Kunal Shah built one of India’s most talked-about fintech startups. Now he’s running WhatsApp.
Meta appointed Shah, the founder of Indian fintech company CRED, as the new global head of WhatsApp on June 22. He replaces Will Cathcart, who led the messaging platform for nearly seven years before transitioning to a new product-building role within Meta.
Shah wasn’t job hunting. Meta’s chief product officer Chris Cox reached out to him in the spring, initially seeking advice on who should lead WhatsApp next.
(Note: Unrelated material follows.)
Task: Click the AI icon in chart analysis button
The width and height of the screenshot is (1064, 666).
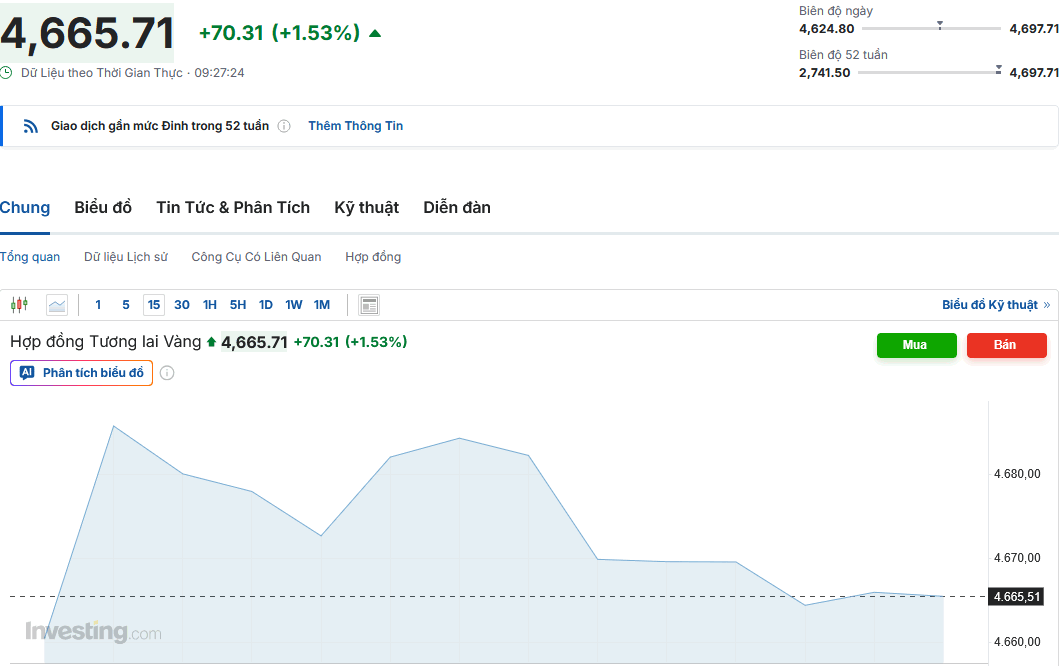Action: coord(27,373)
Somewhere between asking for recommendations and evaluating candidates, Cox apparently realized the answer was sitting on the other end of the phone.
From advisor to appointee
Cox contacted Shah after it became clear that Cathcart’s tenure was winding down. What began as a consultative conversation evolved into something far more consequential.
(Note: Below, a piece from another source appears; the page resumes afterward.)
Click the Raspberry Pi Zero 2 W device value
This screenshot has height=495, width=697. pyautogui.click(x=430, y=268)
Cox has pointed to Shah’s “builder mentality” and his experience scaling products as the primary reasons for the hire.
Alongside the leadership change, Meta invested $900 million in CRED, acquiring roughly a 20% stake in Shah’s fintech company. That deal values CRED at $4.5 billion post-money. With Shah moving to WhatsApp, Miten Sampat will serve as interim CEO of CRED as the fintech company adjusts to its new ownership dynamics.
Why India is the whole game
The platform has more than 3 billion monthly active users globally, but India alone accounts for over 500 million of them. That makes it WhatsApp’s single largest market by a wide margin.
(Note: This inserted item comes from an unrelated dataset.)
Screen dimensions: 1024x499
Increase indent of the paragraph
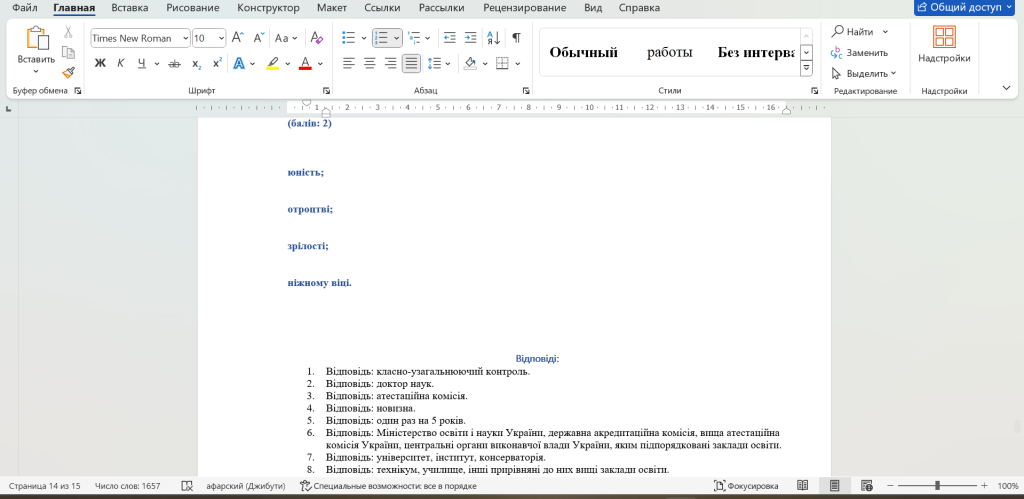coord(470,38)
Meta acquired WhatsApp back in 2014 for $19 billion. Twelve years later, the company is still figuring out how to turn that massive user base into proportional revenue. Payments, commerce integrations, and business messaging tools have all been part of the playbook.
What this means for investors and the broader landscape
Meta’s $900 million bet on CRED creates alignment between Shah’s old company and his new role, potentially opening pathways for CRED’s financial infrastructure to inform WhatsApp’s commerce and payments features.
For Meta shareholders, the key question is whether Shah can accelerate WhatsApp’s monetization timeline. The platform’s sheer scale, over 3 billion users, represents one of the most under-monetized assets in tech.
The risk, of course, is execution. Running a global messaging platform with 3 billion users is a fundamentally different challenge than building a fintech startup. Cathcart navigated years of regulatory scrutiny, encryption debates, and platform safety concerns. Shah inherits all of that complexity while also being expected to drive the kind of growth that justified a $900 million side investment in his former company.